Problem details
Rewrite the XFS refcount reservation review starting at the words "the way I did" and stopping after "deferred log items.", with "reader" changed to "caller".

Source text
This is a block count, right? My brain just went "spoing!" because I
was just looking at transaction reservation log counts, and here we
have a "log count" reservation that isn't a reservation log count
but a block count used to calculate the transaction unit
reservation...

Yeah, I know, that's my fault for naming xfs_allocfree_log_count()
the way I did way back when, but I think this really should tell the
reader it is returning a block count for the refcount btree mods.

Maybe xfs_refcountbt_block_count(), perhaps?

> + * Compute the log reservation required to handle the refcount update
> + * transaction.  Refcount updates are always done via deferred log items.
> + *
> + * This is calculated as:
> + * Data device refcount updates (t1):
> + *    the agfs of the ags containing the blocks: nr_ops * sector size
> + *    the refcount btrees: nr_ops * 1 trees * (2 * max depth - 1) * block size
> + */
> +static unsigned int
> +xfs_refcount_log_reservation(
> +	struct xfs_mount	*mp,
> +	unsigned int		nr_ops)
> +{
> +	unsigned int		blksz = XFS_FSB_TO_B(mp, 1);
> +
> +	if (!xfs_has_reflink(mp))
> +		return 0;
> +
> +	return xfs_calc_buf_res(nr_ops, mp->m_sb.sb_sectsize) +
> +	       xfs_calc_buf_res(xfs_refcount_log_count(mp, nr_ops), blksz);
> +}

To follow convention, this calculates a reservation in bytes, so
xfs_calc_refcountbt_reservation() would match all the other
functions that do similar things...

.....

> @@ -303,10 +338,42 @@ xfs_calc_write_reservation(
>   *    the realtime summary: 2 exts * 1 block
>   *    worst case split in allocation btrees per extent assuming 2 extents:
>   *		2 exts * 2 trees * (2 * max depth - 1) * block size
> + * And any refcount updates that happen in a separate transaction (t4).
>   */
>  STATIC uint
>  xfs_calc_itruncate_reservation(
>  	struct xfs_mount	*mp)

Collected data
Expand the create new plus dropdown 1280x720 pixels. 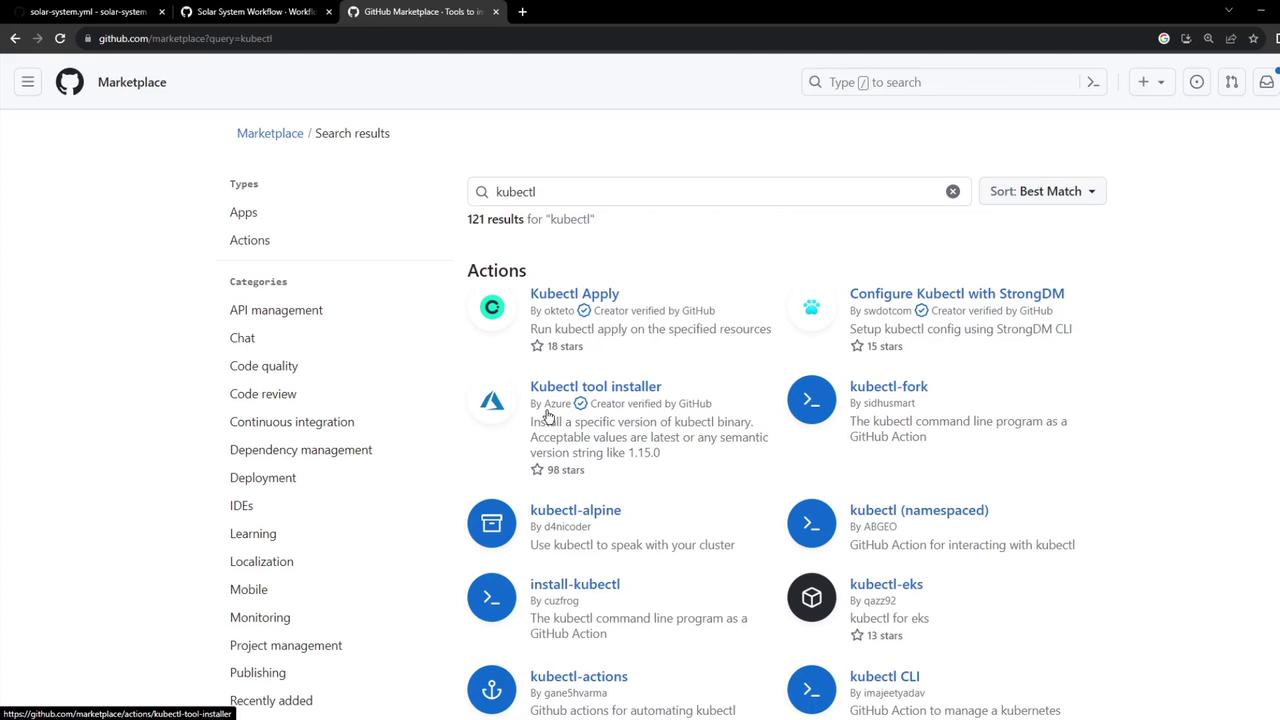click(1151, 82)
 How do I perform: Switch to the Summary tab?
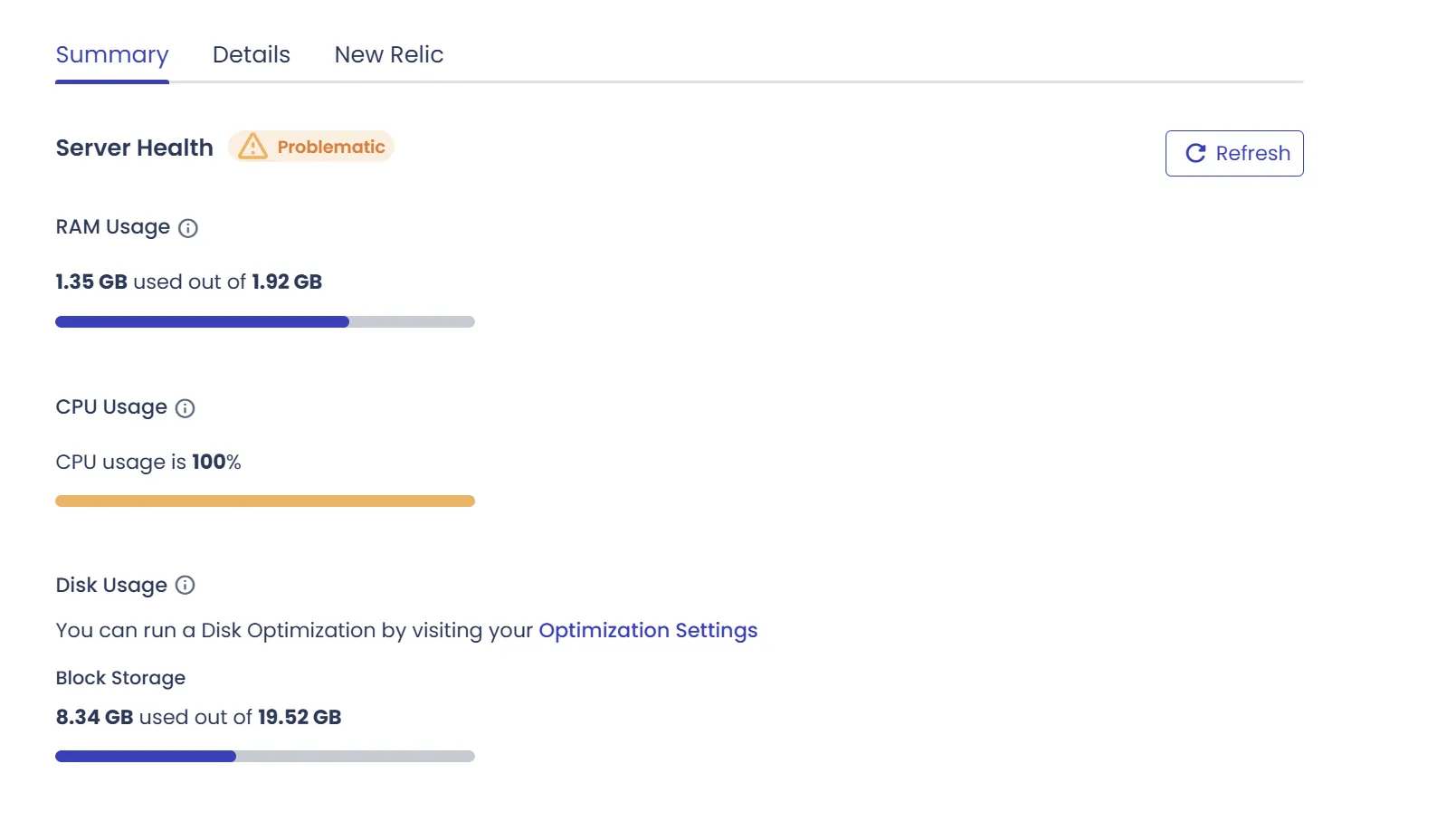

Complete answer
the way I did way back when, but I think this really should tell the
caller it is returning a block count for the refcount btree mods.

Maybe xfs_refcountbt_block_count(), perhaps?

> + * Compute the log reservation required to handle the refcount update
> + * transaction.  Refcount updates are always done via deferred log items.